Statistical analysis was applied to determine queries having different characteristics between patients infected and not infected with SARS-CoV-2. The odds ratio (further denoted as OR) was estimated and accompanied by its 95% confidence interval (CI) as well as test for OR difference to one44. For categorical variables (i.e. blood type and all discrete having presence/absence state), Wilson frequency estimator was used45 in the case of frequencies < 10%. For continuous variables, OR was computed from logistic regression coefficients. The significance level for statistical testing was set to 0.05. Moreover, the odds ratios served as a measure of effect size.

Correlation analysis

To find associations between the analysed features, the following effect size coefficients were calculated: (1) Spearman’s correlation coefficient between two continuous variables (further denoted as R), (2) Cramer’s V coefficient (further denoted as V) between two discrete variables46, and (3) Wendt’s biserial coefficient of correlation (further denoted as RBCC) between continuous and discrete variable47. All pairwise comparisons were examined. For the unbiased estimation of V coefficient, χ2 statistics for the independence test was computed with Yates continuity correction48 in the case of low occurrence counts (n < 10).

Effect size interpretation

The effect size quantification was done for absolute values of relevant statistics. Interpretation of OR is defined as small, medium and large for the relative thresholds considering allocation ratio for every query independently49. Interpretation of effect size for R, V and RBCC coefficients is the same and is defined as small, medium and large for the following thresholds: 0.1, 0.3 and 0.5, respectively50.

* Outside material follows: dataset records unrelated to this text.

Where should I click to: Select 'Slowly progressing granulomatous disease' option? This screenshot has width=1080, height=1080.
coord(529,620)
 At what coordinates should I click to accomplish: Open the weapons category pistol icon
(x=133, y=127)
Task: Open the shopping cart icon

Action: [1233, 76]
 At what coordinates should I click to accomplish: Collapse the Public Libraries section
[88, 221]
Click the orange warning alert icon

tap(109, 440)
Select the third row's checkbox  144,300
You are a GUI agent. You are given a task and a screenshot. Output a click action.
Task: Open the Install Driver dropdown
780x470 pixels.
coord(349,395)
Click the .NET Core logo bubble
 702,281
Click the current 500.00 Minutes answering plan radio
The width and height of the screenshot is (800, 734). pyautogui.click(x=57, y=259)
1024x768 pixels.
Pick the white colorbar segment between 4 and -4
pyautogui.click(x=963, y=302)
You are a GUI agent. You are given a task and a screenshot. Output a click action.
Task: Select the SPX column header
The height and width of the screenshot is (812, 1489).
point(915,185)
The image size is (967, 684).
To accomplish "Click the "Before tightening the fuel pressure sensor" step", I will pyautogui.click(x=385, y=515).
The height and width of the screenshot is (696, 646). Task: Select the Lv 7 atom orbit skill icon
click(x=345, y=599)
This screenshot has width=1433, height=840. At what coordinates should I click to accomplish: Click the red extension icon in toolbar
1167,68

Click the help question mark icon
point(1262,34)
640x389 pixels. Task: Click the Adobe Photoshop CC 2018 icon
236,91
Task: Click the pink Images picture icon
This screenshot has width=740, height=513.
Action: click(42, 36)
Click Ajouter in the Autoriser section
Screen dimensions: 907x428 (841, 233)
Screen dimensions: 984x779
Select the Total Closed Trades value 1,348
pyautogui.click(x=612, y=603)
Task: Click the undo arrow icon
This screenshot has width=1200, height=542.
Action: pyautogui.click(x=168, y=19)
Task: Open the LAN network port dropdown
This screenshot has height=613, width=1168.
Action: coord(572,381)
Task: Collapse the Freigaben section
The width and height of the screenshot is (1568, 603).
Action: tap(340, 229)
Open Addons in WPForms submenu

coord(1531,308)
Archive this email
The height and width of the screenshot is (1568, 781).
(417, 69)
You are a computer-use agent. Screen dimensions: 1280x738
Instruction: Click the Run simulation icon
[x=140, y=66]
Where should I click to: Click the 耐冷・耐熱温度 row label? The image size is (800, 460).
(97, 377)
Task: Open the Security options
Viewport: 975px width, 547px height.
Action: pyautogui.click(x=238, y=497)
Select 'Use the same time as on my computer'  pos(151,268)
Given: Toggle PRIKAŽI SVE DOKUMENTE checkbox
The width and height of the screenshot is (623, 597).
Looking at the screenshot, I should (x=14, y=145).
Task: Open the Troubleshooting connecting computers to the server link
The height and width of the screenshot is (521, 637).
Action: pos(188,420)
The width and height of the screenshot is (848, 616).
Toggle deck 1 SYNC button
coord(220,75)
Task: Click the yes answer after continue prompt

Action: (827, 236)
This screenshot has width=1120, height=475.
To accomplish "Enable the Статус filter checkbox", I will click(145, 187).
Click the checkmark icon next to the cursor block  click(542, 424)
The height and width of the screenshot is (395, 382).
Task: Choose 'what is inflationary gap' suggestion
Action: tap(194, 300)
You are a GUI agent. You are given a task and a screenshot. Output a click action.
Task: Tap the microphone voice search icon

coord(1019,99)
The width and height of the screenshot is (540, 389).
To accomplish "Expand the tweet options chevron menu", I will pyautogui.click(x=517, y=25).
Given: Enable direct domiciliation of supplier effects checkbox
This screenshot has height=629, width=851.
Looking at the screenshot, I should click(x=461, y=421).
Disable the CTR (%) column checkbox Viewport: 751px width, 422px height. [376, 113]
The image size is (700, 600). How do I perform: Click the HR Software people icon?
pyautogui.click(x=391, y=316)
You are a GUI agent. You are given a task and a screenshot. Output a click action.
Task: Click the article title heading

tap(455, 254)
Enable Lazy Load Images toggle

SARS-CoV-2 status predictor construction and evaluation

The logistic regression models for single characteristic and for the combinations of co-occurring symptoms were built. Patients who failed to provide the necessary information in terms of particular characteristics used for a model construction were excluded from the training process. Each model aims to classify a patient as SARS-CoV-2 ( +) or (−) based on the set of input features. The models were evaluated with a tenfold cross-validation procedure. All available symptomatic samples were split into 10 subsets with preserved SARS-CoV-2 ( +)/(−) distribution. Youden index maximisation served for the selection of probability cut-off value from the range 0.1–0.9. Mean values and their 95% confidence intervals of performance measures are provided.